IAM systems verify user identity and ensure that the right users have access to the right tools and information. This reduces the risk of security breaches and meets compliance standards. IAM tools allow passwordless authentication and single sign-on (SSO). They also help with password best practices, including regular updates, MFA, and adaptive authentication.
Identity and access management tools ensure that only authorized users gain access to your company’s information. They do this by verifying that someone’s login information – username, password, or fingerprint – matches their identity in a database of known persons. That verification, also called authentication, can occur on your network or the cloud. Once a user’s login credentials are verified, IAM keeps track of what level of access the person should have to your data and applications. This can be based on the person’s job title, security clearance, or project scope. Then, once an individual’s identity has been authenticated, a permission-based action is taken that grants access to your systems and applications. Another way that IAM helps secure business data is by using a policy of least-privilege access, which means that employees can’t gain access to systems they don’t need to use on their job. This helps mitigate security risks from malicious insiders and limits the damage done by hackers who breach a system with stolen login credentials. IAM solutions also help prevent security risks when employees leave the company by automatically de-provisioning their access privileges to apps and systems they no longer need to use. In addition, IAM solutions can track and flag unauthorized or suspicious activity to help reduce the risk of data breaches.

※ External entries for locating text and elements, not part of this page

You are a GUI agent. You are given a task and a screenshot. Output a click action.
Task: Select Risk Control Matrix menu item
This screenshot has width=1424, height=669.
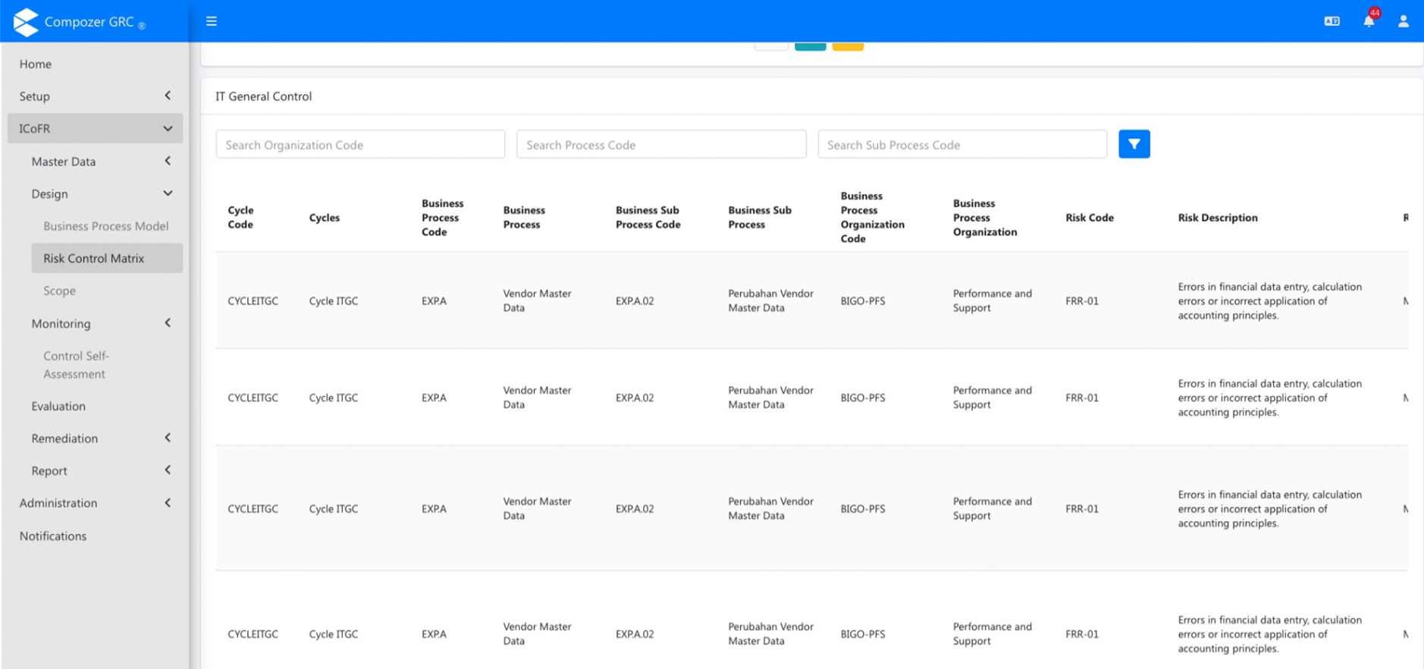tap(94, 258)
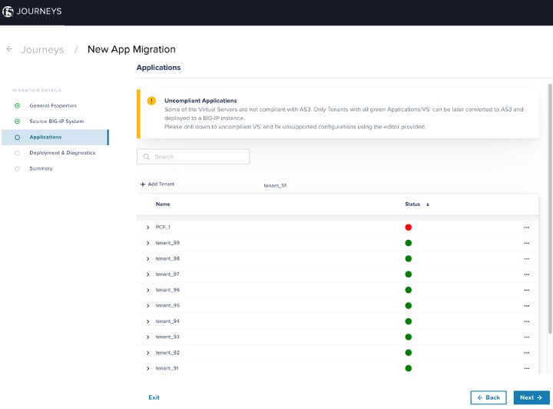
Task: Expand the PCF_1 row
Action: [147, 228]
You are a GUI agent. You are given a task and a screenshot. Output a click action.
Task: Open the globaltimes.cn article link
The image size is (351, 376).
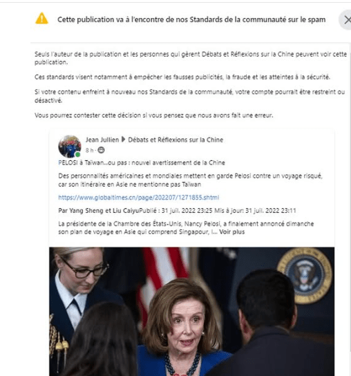[139, 198]
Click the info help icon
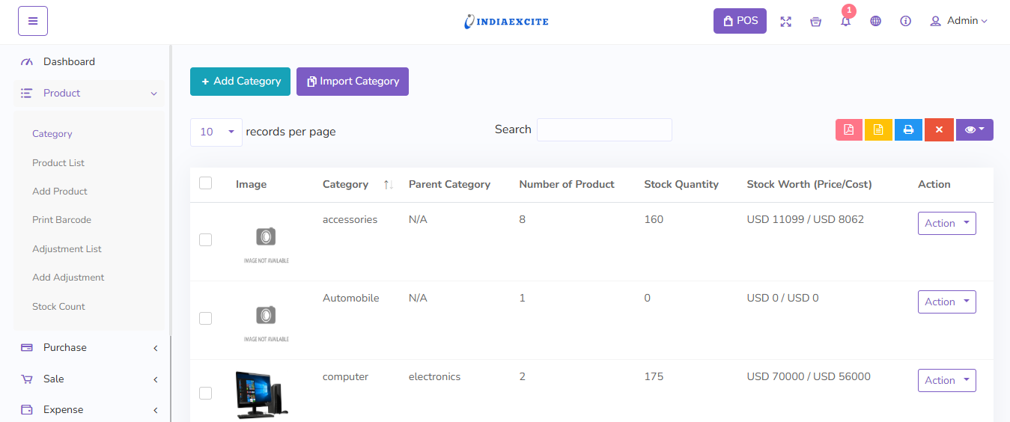 pyautogui.click(x=905, y=21)
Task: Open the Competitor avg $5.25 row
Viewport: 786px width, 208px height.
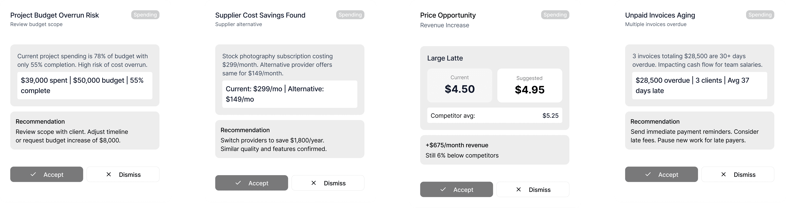Action: click(495, 115)

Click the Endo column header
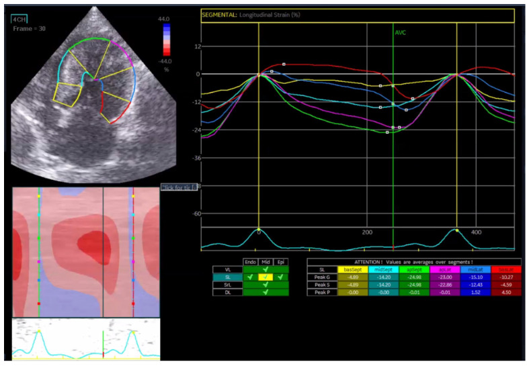click(250, 262)
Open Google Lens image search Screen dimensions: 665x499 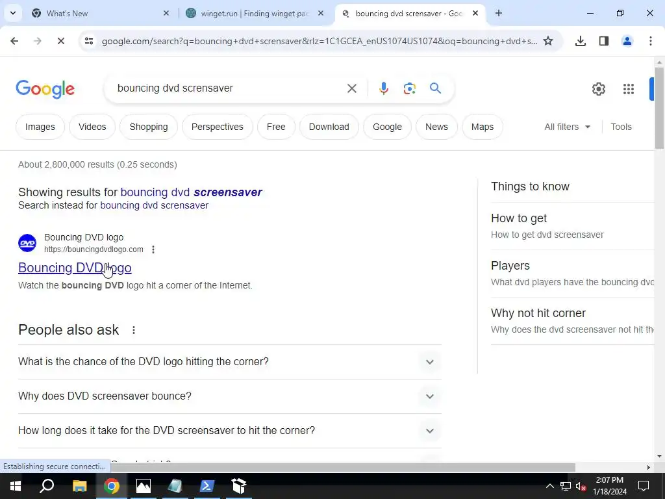click(409, 88)
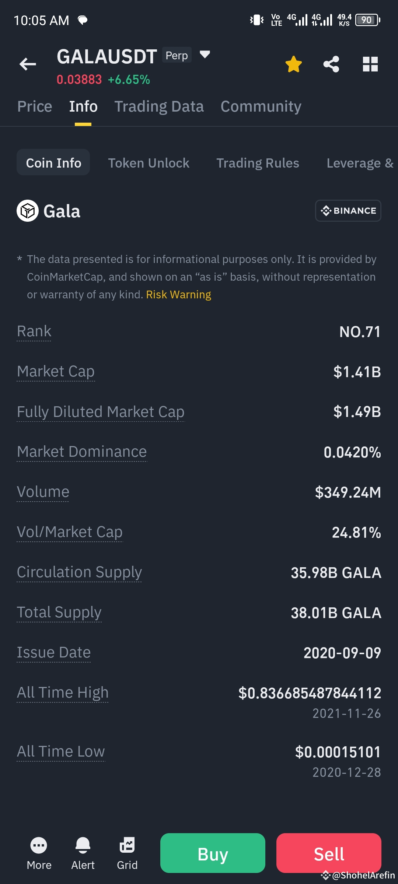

With the proliferation of remote work, BYOD, and multiple cloud environments, users need access to various apps and data sources. An IAM system can centrally manage that access while maintaining network security and ensuring user identities are always accurate, secure, and current. An IAM solution should include robust user authentication mechanisms that verify that a person is who they say they are and the access granted is appropriate for their role. This includes multi-factor authentication (MFA), which helps protect against hacking attempts by requiring more than just a password or PIN, such as a code sent to a mobile device or a physical security key. IAM solutions also use the principle of least privilege, which means a person is only allowed to access the minimum number of systems and applications needed to complete their job functions, and those permissions are revoked as soon as they’re no longer required. An IAM solution should simplify granting and revoking access across different platforms and environments and help keep pace with changing regulations. Ideally, it should integrate with existing directory services like Active Directory and LDAP to ensure consistency of profiles and reduce the time taken to grant or revoke access. It should also provide an easy-to-use dashboard and automated reporting that provides business leaders with audit-ready reports and compliance analytics. A good IAM solution should also offer integrated Privileged Access Management (PAM) to help control the actions of privileged accounts, such as admin privileges.

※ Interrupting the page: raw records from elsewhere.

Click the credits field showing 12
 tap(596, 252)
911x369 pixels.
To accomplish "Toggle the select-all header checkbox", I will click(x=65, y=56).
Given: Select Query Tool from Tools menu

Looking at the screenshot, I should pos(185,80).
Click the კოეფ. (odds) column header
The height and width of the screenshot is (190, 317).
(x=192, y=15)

IAM solutions use automation to help businesses manage user identities, roles, and permissions. This helps with account verification, risk management, audit, and compliance. IAM can also provide single sign-on (SSO) services to simplify user login processes. In addition, IAM allows businesses to control access to systems by establishing the digital identity of each employee or external user that accesses data and applications. This helps prevent hacking, data breaches, and other security threats that stem from unauthorized access to information or systems. The most fundamental aspect of IAM is authentication. It verifies that a person is who they claim to be, and this can be done through a combination of methods, including information the user knows, like passwords or answers to security questions; an object in the user’s possession, such as a mobile device; or a biometric, such as a fingerprint. IAM can also automate granting and revoking access, which helps businesses maintain a granular level of control over each individual’s ability to access and view data. This can prevent users from viewing confidential information, and it can also prevent data leaks. This feature also helps minimize security risks that stem from the misuse of privileged accounts and overly generous access rights. It can also help reduce operational costs through the reduction of manual processes.
As organizations grow and evolve, so too must their security framework. Without disrupting productivity, IAM systems must scale seamlessly with a business’s changing infrastructure, user base, and IT capabilities. The best IAM tools provide a high level of functionality that is flexible enough to allow for changes in business processes and account verification while maintaining the same levels of security. A sound IAM system will include multi-factor authentication (MFA), an extra layer of security requiring users to supply more than just a username and password to gain access to a business’s networks or systems. These additional factors could include a code sent to the user’s mobile device, physical security keys, or fingerprint scans. This helps to ensure that only authenticated users have access to sensitive data and information, protecting against cyber threats and preventing data breaches. IAM solutions also help to reduce the IT department’s workload by automating account provisioning and deprovisioning, password reset and unlocking functions, and monitoring access logs to identify anomalies. This frees IT departments to focus on more critical tasks like implementing zero-trust policies throughout their businesses.